#### Source material

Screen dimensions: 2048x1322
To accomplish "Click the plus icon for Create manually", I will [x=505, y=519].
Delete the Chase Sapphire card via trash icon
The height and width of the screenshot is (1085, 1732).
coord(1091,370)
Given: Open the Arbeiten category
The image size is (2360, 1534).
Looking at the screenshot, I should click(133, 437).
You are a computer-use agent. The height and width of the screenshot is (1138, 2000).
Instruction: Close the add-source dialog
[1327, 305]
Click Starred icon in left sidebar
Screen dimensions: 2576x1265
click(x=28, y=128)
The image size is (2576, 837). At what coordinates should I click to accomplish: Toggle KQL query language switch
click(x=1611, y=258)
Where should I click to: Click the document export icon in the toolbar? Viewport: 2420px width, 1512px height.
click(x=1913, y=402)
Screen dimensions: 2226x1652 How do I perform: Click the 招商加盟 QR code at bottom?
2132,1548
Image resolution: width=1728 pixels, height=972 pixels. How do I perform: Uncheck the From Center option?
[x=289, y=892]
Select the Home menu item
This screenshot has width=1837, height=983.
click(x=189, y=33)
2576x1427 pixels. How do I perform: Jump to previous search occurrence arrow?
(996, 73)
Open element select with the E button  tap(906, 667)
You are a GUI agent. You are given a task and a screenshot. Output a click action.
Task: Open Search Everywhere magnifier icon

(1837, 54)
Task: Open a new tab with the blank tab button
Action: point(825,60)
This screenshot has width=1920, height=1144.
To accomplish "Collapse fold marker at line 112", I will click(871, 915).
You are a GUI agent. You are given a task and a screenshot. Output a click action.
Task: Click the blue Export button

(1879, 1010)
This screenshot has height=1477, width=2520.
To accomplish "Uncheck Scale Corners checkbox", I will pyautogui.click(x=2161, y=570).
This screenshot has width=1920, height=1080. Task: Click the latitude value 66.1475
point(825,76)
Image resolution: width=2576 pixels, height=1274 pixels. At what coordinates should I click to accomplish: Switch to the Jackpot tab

########

### Problem to work on
Without changing a single character, write out all of the entries.

### Answer to the exercise
Screen dimensions: 2048x1322
To accomplish "Click the plus icon for Create manually", I will [x=505, y=519].
Delete the Chase Sapphire card via trash icon
The height and width of the screenshot is (1085, 1732).
coord(1091,370)
Given: Open the Arbeiten category
The image size is (2360, 1534).
Looking at the screenshot, I should click(133, 437).
You are a computer-use agent. The height and width of the screenshot is (1138, 2000).
Instruction: Close the add-source dialog
[1327, 305]
Click Starred icon in left sidebar
Screen dimensions: 2576x1265
click(x=28, y=128)
The image size is (2576, 837). At what coordinates should I click to accomplish: Toggle KQL query language switch
click(x=1611, y=258)
Where should I click to: Click the document export icon in the toolbar? Viewport: 2420px width, 1512px height.
click(x=1913, y=402)
Screen dimensions: 2226x1652 How do I perform: Click the 招商加盟 QR code at bottom?
2132,1548
Image resolution: width=1728 pixels, height=972 pixels. How do I perform: Uncheck the From Center option?
[x=289, y=892]
Select the Home menu item
This screenshot has width=1837, height=983.
click(x=189, y=33)
2576x1427 pixels. How do I perform: Jump to previous search occurrence arrow?
(996, 73)
Open element select with the E button  tap(906, 667)
You are a GUI agent. You are given a task and a screenshot. Output a click action.
Task: Open Search Everywhere magnifier icon

(1837, 54)
Task: Open a new tab with the blank tab button
Action: point(825,60)
This screenshot has width=1920, height=1144.
To accomplish "Collapse fold marker at line 112", I will click(871, 915).
You are a GUI agent. You are given a task and a screenshot. Output a click action.
Task: Click the blue Export button

(1879, 1010)
This screenshot has height=1477, width=2520.
To accomplish "Uncheck Scale Corners checkbox", I will pyautogui.click(x=2161, y=570).
This screenshot has width=1920, height=1080. Task: Click the latitude value 66.1475
point(825,76)
Image resolution: width=2576 pixels, height=1274 pixels. At what coordinates should I click to accomplish: Switch to the Jackpot tab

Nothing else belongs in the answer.